Students throughout the Diocese of Rochester are learning about the ways they can personally help combat climate change and teach others about caring for the earth.
"The little things we can do as individuals, such as reducing our meat consumption, taking shorter (and) colder showers and buying eco-friendly products can make a big different on both the world of today and tomorrow," said Elmira Notre Dame student Ana Coulibaly.
Last school year, Coulibaly took an environmental science honors class taught by Michael Sherman. In an e-mail, Sherman explained that the class finished the year with a project related to Pope Francis’ encyclical, "Laudato Si’: On Care For Our Common Home." On the main bulletin board in the school, the students created a collage of pictures from the book Climate Refugees. In the center of the collage, the students posted some of the passages from the encyclical that they found most meaningful, Sherman added.

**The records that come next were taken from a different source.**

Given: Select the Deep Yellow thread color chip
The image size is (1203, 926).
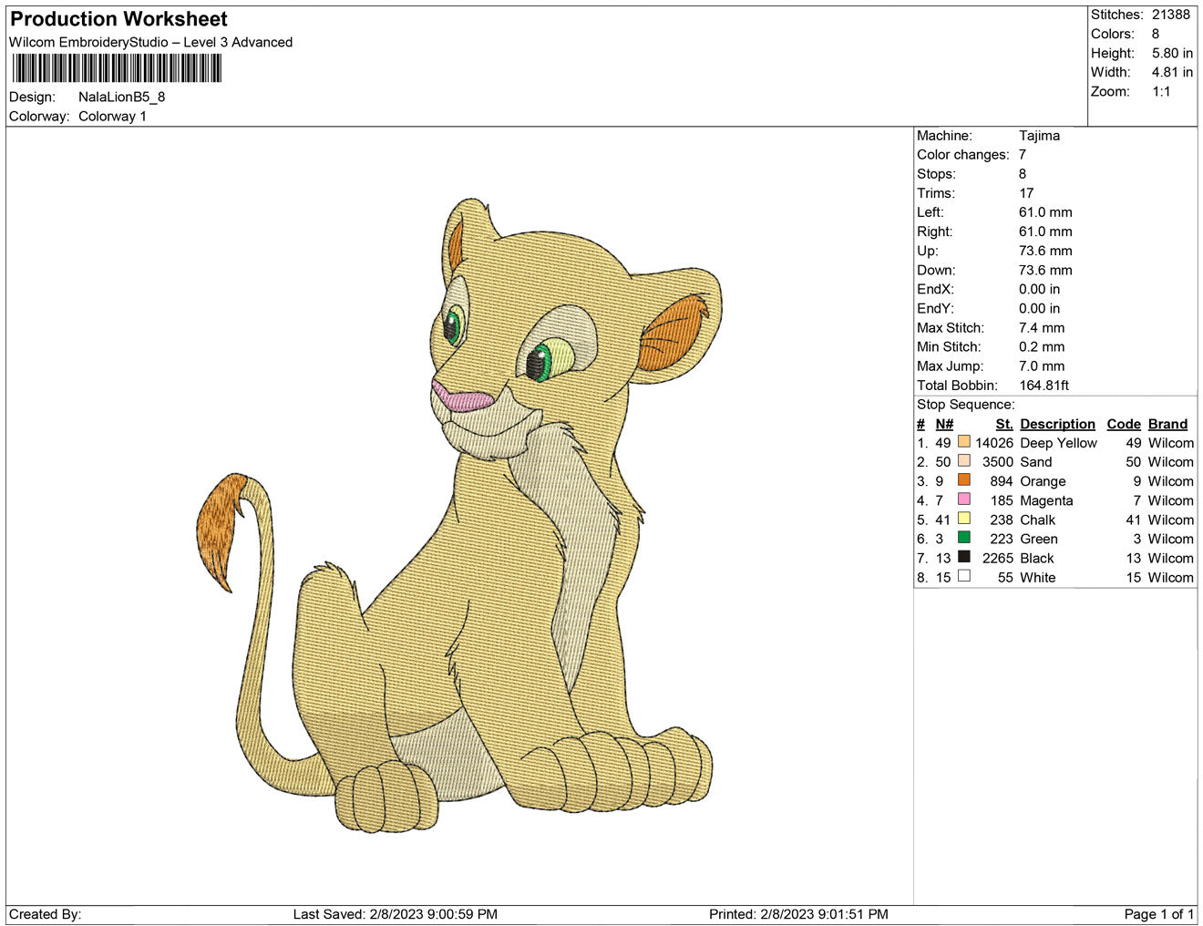Looking at the screenshot, I should click(964, 443).
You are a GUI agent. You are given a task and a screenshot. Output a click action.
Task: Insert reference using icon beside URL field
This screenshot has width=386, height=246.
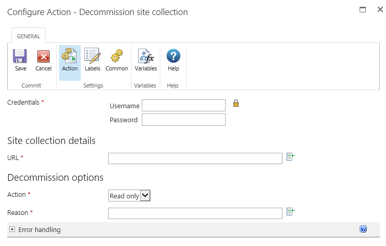(290, 156)
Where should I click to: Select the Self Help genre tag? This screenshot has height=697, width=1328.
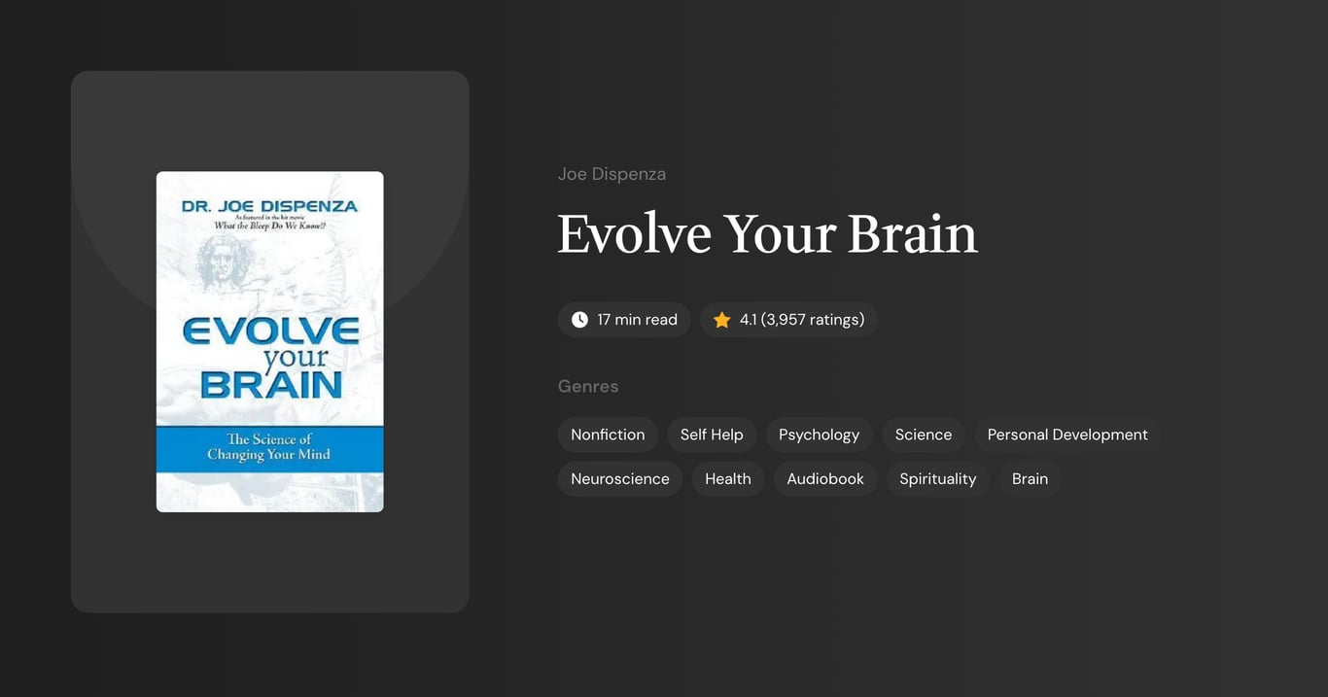click(x=711, y=435)
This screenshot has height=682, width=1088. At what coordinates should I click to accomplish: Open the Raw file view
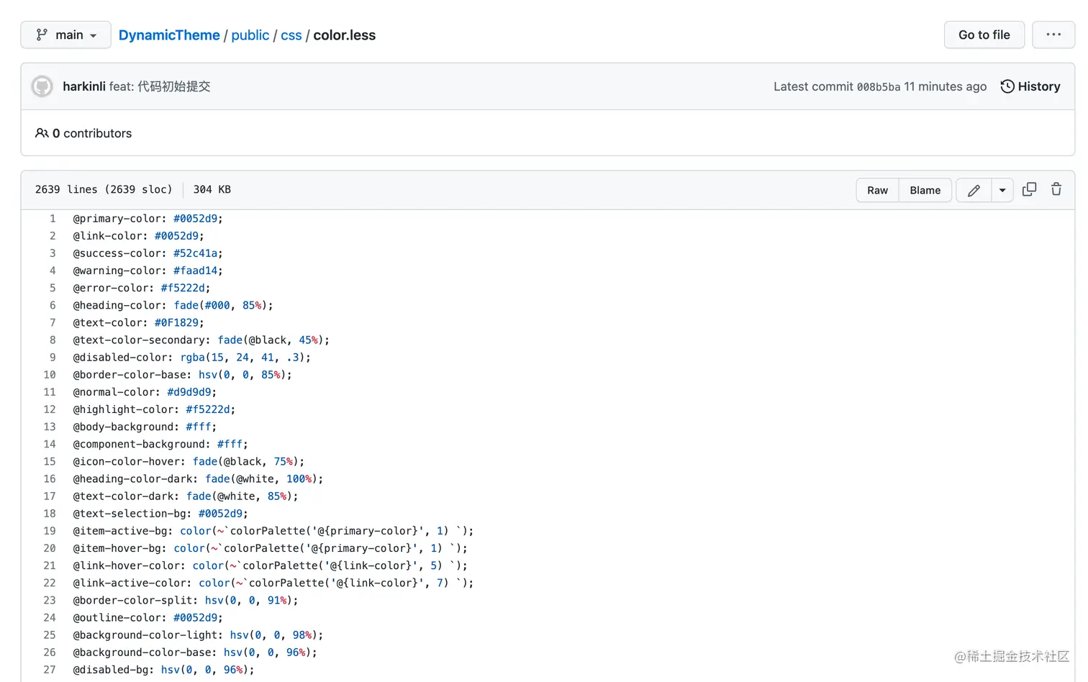coord(877,191)
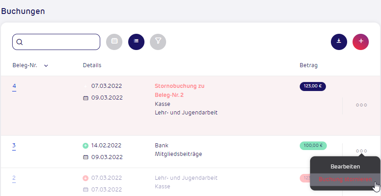This screenshot has width=381, height=196.
Task: Click the calendar date filter icon
Action: [114, 42]
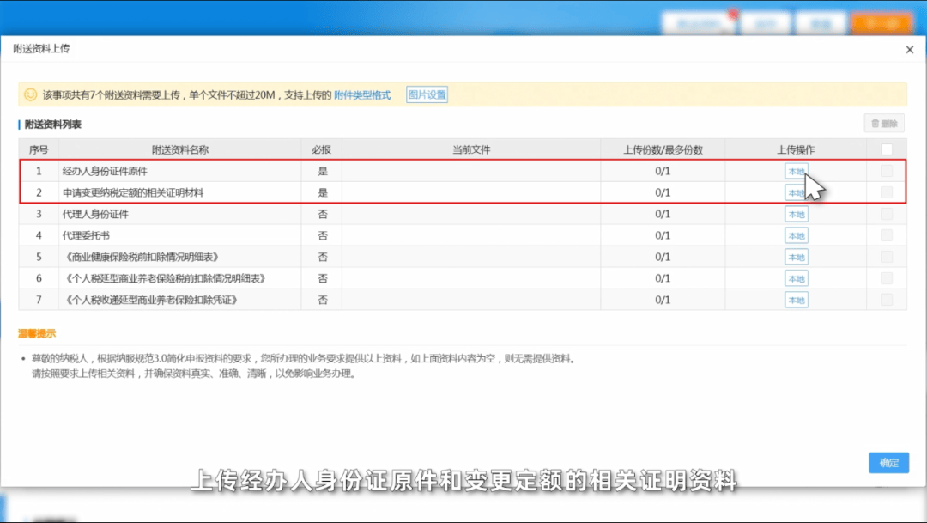Check the checkbox for row 3 代理人身份证件
The image size is (927, 523).
coord(887,214)
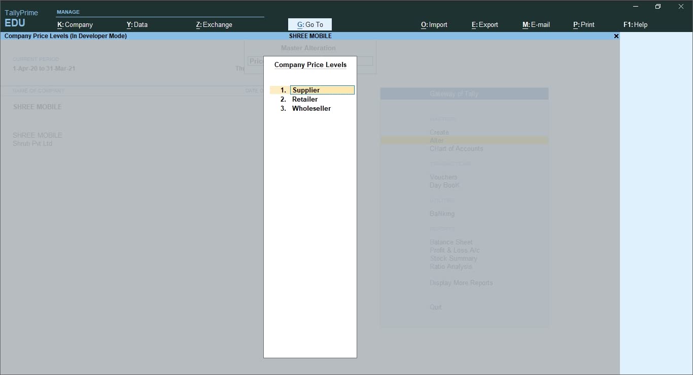The width and height of the screenshot is (693, 375).
Task: Open Chart of Accounts
Action: pos(456,148)
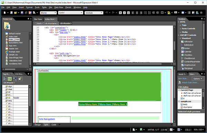The height and width of the screenshot is (133, 207).
Task: Click the Bold formatting button
Action: pyautogui.click(x=120, y=13)
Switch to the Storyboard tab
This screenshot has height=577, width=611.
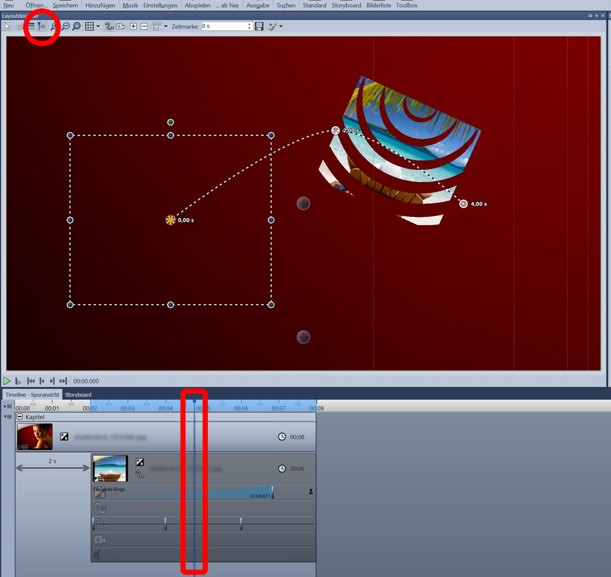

Coulibaly and her classmate, Brooks Givens, said they had not read the encyclical before taking Sherman’s class.
"The pope’s stance on climate change was not surprising to me, as I had previous knowledge of his commitment to environmental reform," Givens added. "Reading the encyclical however, made me really understand how deeply the pope cares and values the world we live in."

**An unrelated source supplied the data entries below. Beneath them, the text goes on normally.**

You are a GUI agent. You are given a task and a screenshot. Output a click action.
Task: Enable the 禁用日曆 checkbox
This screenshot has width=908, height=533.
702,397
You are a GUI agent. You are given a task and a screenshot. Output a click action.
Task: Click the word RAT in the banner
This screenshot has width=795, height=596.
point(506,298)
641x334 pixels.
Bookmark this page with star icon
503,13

The project made both students understand the roles young people must play in caring for the earth to improve its climate conditions, they said.
"My opinion on the environment changed very much over the past year because of the class," Givens said. "We are headed in a very dark direction, but we are not beyond the point of no return, we can still change our course, and I think the pope believes that as well."

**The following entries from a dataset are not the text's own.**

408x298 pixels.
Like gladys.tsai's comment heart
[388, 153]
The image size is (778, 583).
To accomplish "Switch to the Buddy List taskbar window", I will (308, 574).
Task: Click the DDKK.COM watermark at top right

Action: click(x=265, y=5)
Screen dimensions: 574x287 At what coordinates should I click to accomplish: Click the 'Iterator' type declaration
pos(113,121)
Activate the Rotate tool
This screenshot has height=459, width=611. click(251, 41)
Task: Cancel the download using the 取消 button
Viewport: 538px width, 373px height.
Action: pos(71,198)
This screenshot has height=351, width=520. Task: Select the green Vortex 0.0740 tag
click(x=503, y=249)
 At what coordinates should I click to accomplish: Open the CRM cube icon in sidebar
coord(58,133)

Other schools around the Diocese of Rochester also have taken on projects to care for the earth and heed Pope Francis’ call in his encyclical.
In the Rochester City School District, fourth-graders at Henry Hudson School No. 28 worked with staff and volunteers from Seedfolk City Farm to plant in their school’s garden beds and greenhouse. They also developed new habits on composting that they brought home to their families.
Amber Powers, an English as a second language teacher and Seedfolk board member, wrote the application for a $15,000 grant for School No. 28 to partner with Seedfolk and cover the costs of materials and instruction for the pilot program. The program also was to serve as the basis for a curriculum on composting and recycling that she was developing this summer to make available to all area schools, Powers said.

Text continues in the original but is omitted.